Over the next decade, Lockwood continued to teach across New York State. But she never forgot Anthony's radical charge for women to open up the professions. In 1866 she took Lura and moved to Washington, D.C., to explore her lifelong interest in politics. She taught at a girls' school until 1 p.m., and spent the afternoons observing congressional hearings and Supreme Court arguments. Lockwood longed to play some sort of role in civic life. She applied for a job with the U.S. Foreign Service, but her application was never acknowledged. Three Washington law schools rejected her on account of her gender, so she began studying the law on her own during the evenings. Lockwood had little reason to hope she would ever practice as an attorney; the number of women admitted to the bar across the country could be counted on two hands, and it was not until 1869 that an American law school, Washington University in St. Louis, admitted women.

* Data extracts:
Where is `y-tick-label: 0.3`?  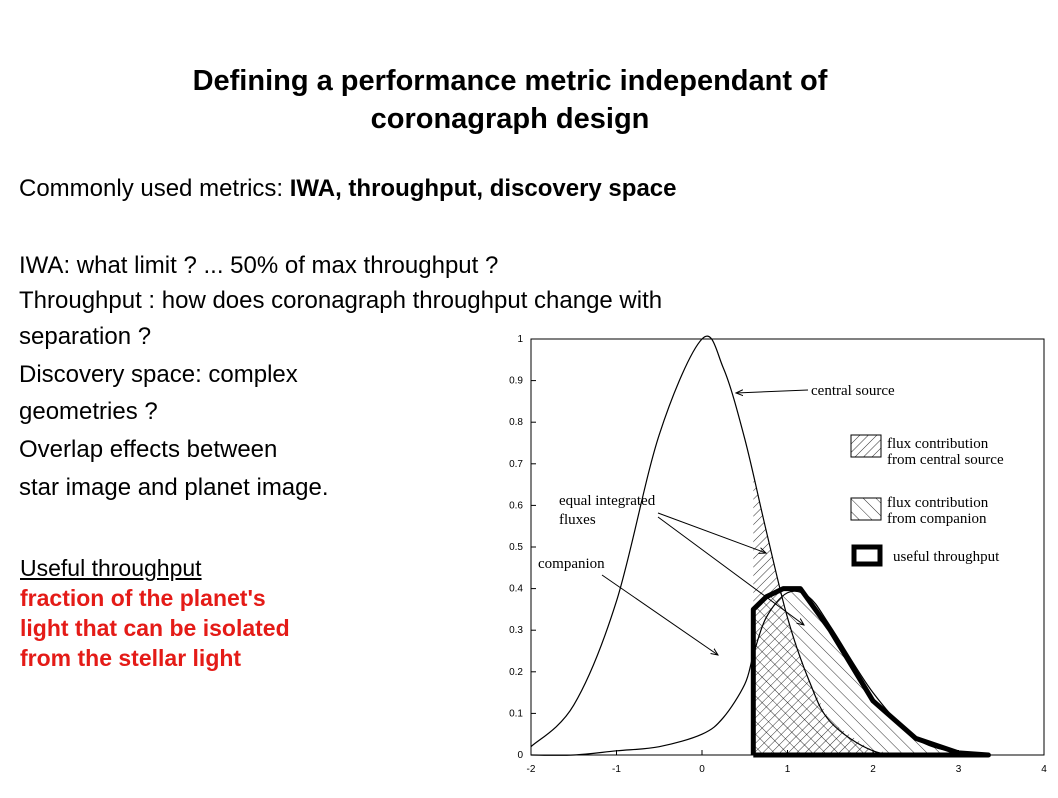 y-tick-label: 0.3 is located at coordinates (516, 630).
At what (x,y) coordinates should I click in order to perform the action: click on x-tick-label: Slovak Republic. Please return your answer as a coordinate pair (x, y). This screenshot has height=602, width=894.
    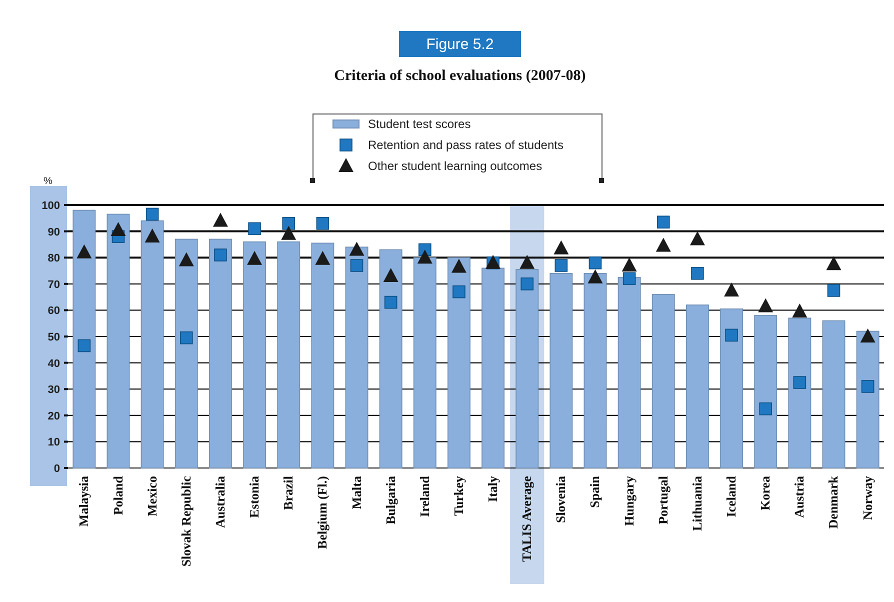
    Looking at the image, I should click on (186, 522).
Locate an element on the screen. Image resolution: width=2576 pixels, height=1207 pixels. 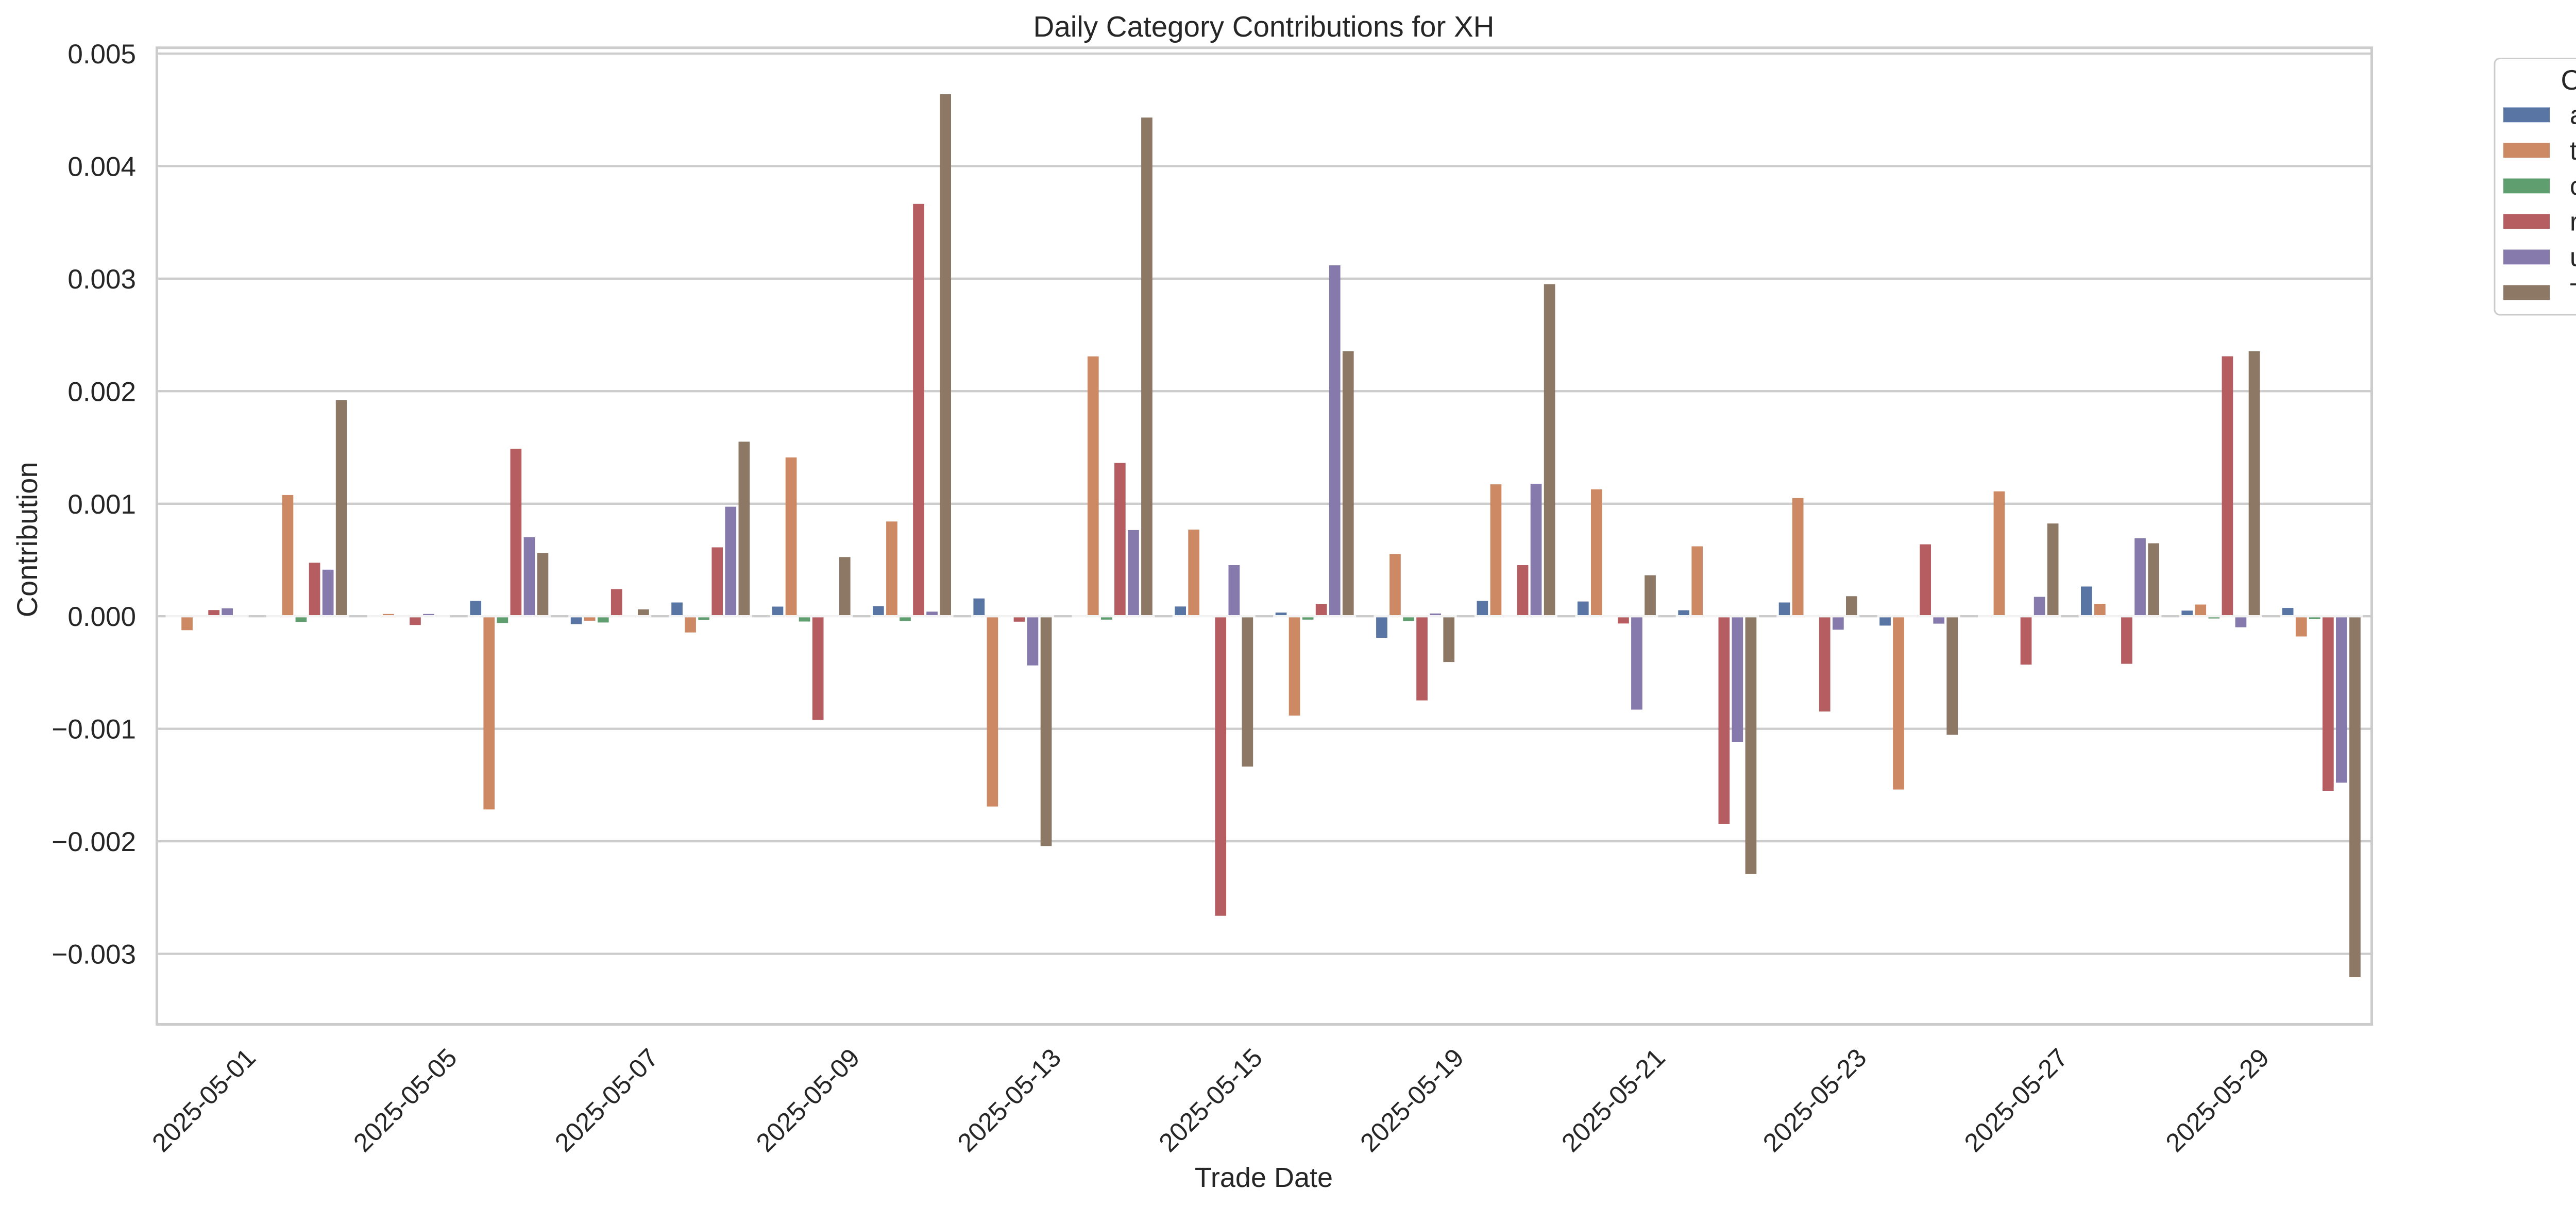
svg-text: 0.000 is located at coordinates (102, 617).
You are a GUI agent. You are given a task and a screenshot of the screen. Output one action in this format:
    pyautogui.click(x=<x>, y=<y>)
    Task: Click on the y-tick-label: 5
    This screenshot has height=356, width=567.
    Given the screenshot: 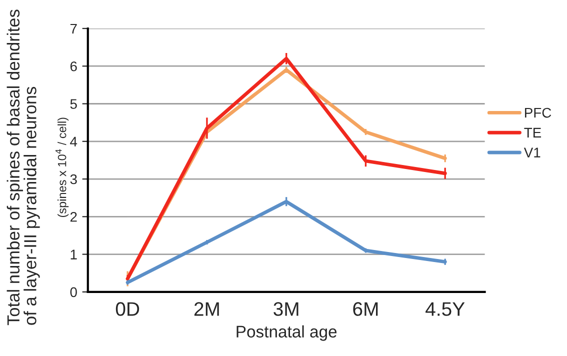 What is the action you would take?
    pyautogui.click(x=74, y=104)
    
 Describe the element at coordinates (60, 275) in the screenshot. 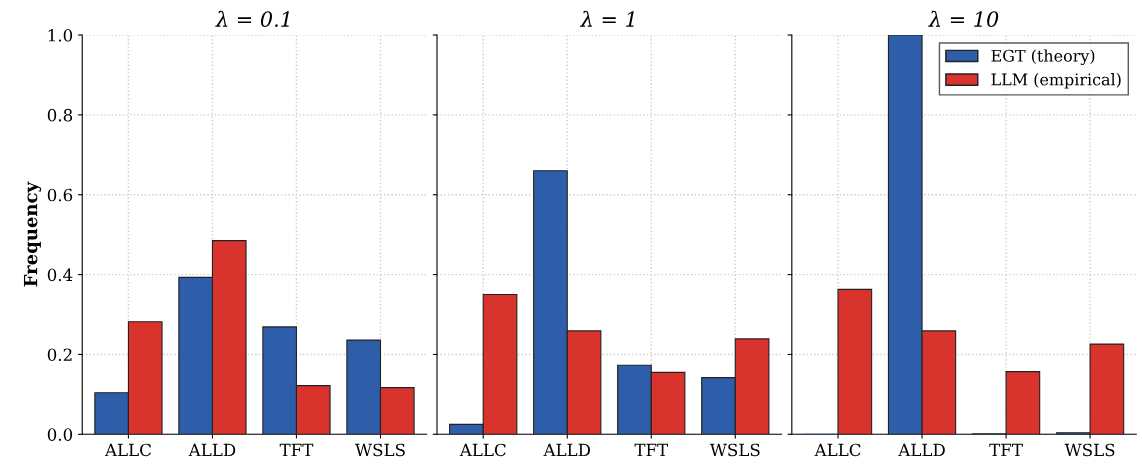

I see `y-tick-label: 0.4` at that location.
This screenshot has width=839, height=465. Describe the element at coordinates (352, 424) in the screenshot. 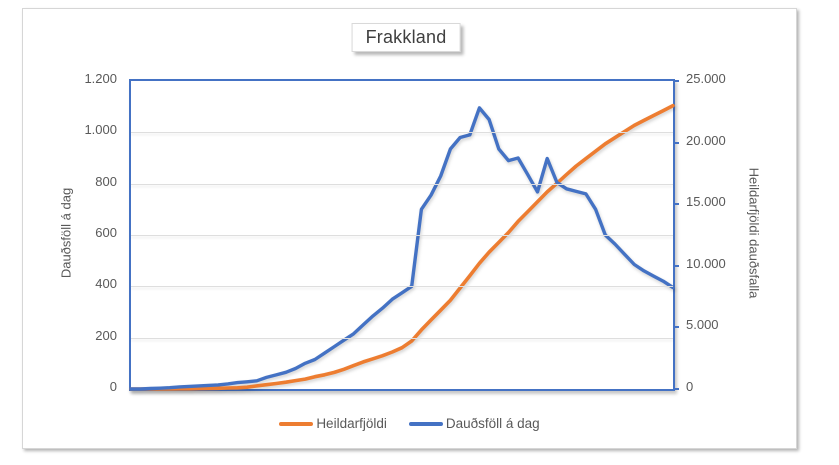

* Exercise requirements:
(1) Report how many lines of the entries contain the word "should". Give only the number.
(2) Please extend the passage about Lockwood by writing what comes after its final sentence.
The entries have no connection to the passage about Lockwood.

* Answers to the exercise:
(1) 2

(2)
Her legal dreams on hold, Lockwood joined a Methodist church whose congregants were active in the women's and freedmen's rights movements. Through these new connections, Lockwood befriended two female journalists, Emily Briggs and Mary Clemmer Ames. Both wrote often about the poor treatment of female federal workers. Women had begun serving as government clerks to replace male workers who were conscripted during the Civil War. Now that men were back at work, stark, gender-based pay discrimination became clear: Women who cut and counted currency notes for the Treasury Department, for example, earned only half what men earned. In some cases, federal departments reported that women were more efficient workers than men and asked Congress permission to pay female clerks more. Lawmakers refused.